§ Recorded data:
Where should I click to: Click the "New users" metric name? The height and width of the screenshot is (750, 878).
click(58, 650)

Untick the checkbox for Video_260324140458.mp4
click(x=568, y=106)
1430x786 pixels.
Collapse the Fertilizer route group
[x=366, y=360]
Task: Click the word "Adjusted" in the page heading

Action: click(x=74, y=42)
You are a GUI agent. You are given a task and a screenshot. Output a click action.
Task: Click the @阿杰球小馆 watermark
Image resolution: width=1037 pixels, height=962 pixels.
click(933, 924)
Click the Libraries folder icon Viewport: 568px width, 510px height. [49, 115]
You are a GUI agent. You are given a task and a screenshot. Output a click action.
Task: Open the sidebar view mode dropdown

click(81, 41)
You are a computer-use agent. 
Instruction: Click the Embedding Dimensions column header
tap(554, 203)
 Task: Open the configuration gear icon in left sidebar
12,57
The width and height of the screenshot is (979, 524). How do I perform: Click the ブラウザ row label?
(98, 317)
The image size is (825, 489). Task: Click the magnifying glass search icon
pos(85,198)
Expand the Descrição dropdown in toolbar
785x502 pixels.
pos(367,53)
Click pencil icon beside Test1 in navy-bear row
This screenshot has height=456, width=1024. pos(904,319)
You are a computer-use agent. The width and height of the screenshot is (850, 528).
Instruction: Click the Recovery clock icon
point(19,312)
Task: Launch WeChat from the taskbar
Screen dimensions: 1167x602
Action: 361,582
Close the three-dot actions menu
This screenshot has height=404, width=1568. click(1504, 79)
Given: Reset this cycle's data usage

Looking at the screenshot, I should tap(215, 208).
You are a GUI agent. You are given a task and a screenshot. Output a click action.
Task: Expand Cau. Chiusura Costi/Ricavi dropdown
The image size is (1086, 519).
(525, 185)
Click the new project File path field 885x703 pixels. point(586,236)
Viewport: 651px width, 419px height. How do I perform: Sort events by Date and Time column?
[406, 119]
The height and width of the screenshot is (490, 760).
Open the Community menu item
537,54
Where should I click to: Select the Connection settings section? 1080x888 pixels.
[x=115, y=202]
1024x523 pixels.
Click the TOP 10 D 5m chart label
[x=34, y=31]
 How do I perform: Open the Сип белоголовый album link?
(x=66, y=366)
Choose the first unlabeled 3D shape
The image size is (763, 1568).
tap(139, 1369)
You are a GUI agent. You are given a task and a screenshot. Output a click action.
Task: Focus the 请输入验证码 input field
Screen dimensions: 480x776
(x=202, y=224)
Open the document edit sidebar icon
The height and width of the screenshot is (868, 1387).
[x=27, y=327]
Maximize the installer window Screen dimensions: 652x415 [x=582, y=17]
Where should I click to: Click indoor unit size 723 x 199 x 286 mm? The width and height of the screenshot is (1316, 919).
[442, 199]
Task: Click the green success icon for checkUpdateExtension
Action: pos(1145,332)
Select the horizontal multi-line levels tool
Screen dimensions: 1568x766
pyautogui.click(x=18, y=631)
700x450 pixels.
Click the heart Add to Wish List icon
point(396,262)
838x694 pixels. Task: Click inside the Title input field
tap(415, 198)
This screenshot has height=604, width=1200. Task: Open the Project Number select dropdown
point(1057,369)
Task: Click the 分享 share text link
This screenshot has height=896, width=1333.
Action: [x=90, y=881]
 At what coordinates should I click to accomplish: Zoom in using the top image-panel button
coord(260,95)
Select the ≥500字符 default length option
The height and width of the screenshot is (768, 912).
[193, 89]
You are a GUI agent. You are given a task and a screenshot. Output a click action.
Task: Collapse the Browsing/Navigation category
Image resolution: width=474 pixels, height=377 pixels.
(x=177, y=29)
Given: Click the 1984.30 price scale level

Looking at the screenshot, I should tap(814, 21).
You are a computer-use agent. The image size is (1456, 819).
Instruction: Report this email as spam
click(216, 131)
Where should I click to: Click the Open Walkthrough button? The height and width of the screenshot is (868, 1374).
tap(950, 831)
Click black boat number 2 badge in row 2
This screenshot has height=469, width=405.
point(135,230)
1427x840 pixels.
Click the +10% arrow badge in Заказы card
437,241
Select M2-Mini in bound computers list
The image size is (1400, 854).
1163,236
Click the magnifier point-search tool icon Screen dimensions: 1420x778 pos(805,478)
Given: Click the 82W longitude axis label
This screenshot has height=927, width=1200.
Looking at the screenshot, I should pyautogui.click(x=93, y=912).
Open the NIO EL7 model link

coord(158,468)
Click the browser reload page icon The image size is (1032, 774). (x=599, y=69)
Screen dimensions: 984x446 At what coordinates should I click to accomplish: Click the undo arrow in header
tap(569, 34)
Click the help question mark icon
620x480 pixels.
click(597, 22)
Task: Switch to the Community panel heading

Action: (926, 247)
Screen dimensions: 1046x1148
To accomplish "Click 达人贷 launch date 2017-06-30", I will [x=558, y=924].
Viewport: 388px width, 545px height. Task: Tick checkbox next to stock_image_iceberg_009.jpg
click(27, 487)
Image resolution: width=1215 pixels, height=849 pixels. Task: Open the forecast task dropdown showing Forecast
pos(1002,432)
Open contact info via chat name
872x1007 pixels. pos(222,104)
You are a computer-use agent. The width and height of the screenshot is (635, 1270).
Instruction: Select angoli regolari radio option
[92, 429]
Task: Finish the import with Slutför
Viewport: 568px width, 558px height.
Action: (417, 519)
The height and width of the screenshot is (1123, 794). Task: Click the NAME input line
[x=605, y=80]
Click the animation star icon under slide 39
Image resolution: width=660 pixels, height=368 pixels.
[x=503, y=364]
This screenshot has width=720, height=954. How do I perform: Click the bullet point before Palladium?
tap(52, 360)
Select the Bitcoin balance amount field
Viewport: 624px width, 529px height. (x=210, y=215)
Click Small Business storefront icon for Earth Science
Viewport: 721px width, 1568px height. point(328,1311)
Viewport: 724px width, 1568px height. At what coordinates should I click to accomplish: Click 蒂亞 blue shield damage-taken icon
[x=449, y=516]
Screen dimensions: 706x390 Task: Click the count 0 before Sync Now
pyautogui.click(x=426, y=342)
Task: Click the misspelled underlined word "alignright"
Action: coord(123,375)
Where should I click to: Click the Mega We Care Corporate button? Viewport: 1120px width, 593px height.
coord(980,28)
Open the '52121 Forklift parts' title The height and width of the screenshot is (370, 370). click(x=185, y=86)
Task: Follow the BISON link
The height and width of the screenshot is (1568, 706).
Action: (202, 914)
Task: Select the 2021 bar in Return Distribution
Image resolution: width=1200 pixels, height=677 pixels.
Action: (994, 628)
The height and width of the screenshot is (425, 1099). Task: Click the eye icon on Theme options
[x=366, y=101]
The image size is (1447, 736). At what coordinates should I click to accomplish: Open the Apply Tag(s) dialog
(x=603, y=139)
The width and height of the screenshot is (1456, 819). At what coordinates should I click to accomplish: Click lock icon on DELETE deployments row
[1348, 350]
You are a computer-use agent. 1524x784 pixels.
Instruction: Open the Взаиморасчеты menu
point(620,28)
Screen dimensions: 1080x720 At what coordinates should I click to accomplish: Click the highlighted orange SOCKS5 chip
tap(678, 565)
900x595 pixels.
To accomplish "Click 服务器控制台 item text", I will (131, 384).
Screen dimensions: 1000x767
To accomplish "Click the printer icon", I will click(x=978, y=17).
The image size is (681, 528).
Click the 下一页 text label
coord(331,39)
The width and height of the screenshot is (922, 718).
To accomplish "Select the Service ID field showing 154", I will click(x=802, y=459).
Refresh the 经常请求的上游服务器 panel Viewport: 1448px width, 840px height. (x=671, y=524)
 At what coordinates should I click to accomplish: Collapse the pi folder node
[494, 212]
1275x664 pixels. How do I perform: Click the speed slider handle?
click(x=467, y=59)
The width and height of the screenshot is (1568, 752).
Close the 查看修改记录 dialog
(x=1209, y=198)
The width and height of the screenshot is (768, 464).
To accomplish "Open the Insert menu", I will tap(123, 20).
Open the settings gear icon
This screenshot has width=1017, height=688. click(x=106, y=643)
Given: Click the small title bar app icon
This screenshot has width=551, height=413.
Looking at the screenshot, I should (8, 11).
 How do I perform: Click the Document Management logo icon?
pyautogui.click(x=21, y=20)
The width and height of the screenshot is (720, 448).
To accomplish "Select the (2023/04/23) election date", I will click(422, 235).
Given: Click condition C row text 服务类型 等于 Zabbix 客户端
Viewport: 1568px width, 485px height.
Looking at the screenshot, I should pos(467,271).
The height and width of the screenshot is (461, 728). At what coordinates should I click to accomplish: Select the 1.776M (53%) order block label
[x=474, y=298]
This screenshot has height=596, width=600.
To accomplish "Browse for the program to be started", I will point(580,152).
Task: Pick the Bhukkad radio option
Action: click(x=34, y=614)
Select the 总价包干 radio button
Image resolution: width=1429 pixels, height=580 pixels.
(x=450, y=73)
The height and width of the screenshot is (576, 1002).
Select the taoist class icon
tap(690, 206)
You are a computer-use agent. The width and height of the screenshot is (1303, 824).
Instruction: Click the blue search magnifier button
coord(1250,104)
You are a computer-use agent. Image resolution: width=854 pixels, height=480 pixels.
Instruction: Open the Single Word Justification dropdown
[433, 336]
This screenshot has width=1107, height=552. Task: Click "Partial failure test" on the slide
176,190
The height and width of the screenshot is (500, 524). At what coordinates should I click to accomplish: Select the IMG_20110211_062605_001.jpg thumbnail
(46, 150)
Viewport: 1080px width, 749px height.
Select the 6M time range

§ Activity: Reproduce, exactly and with nothing added, the lines from the one that includes "How do I perform: Click the Document" through the last line of the material.

§ Exercise solution:
 How do I perform: Click the Document Management logo icon?
pyautogui.click(x=21, y=20)
The width and height of the screenshot is (720, 448).
To accomplish "Select the (2023/04/23) election date", I will click(422, 235).
Given: Click condition C row text 服务类型 等于 Zabbix 客户端
Viewport: 1568px width, 485px height.
Looking at the screenshot, I should pos(467,271).
The height and width of the screenshot is (461, 728). At what coordinates should I click to accomplish: Select the 1.776M (53%) order block label
[x=474, y=298]
This screenshot has height=596, width=600.
To accomplish "Browse for the program to be started", I will point(580,152).
Task: Pick the Bhukkad radio option
Action: click(x=34, y=614)
Select the 总价包干 radio button
Image resolution: width=1429 pixels, height=580 pixels.
(x=450, y=73)
The height and width of the screenshot is (576, 1002).
Select the taoist class icon
tap(690, 206)
You are a computer-use agent. The width and height of the screenshot is (1303, 824).
Instruction: Click the blue search magnifier button
coord(1250,104)
You are a computer-use agent. Image resolution: width=854 pixels, height=480 pixels.
Instruction: Open the Single Word Justification dropdown
[433, 336]
This screenshot has width=1107, height=552. Task: Click "Partial failure test" on the slide
176,190
The height and width of the screenshot is (500, 524). At what coordinates should I click to accomplish: Select the IMG_20110211_062605_001.jpg thumbnail
(46, 150)
Viewport: 1080px width, 749px height.
Select the 6M time range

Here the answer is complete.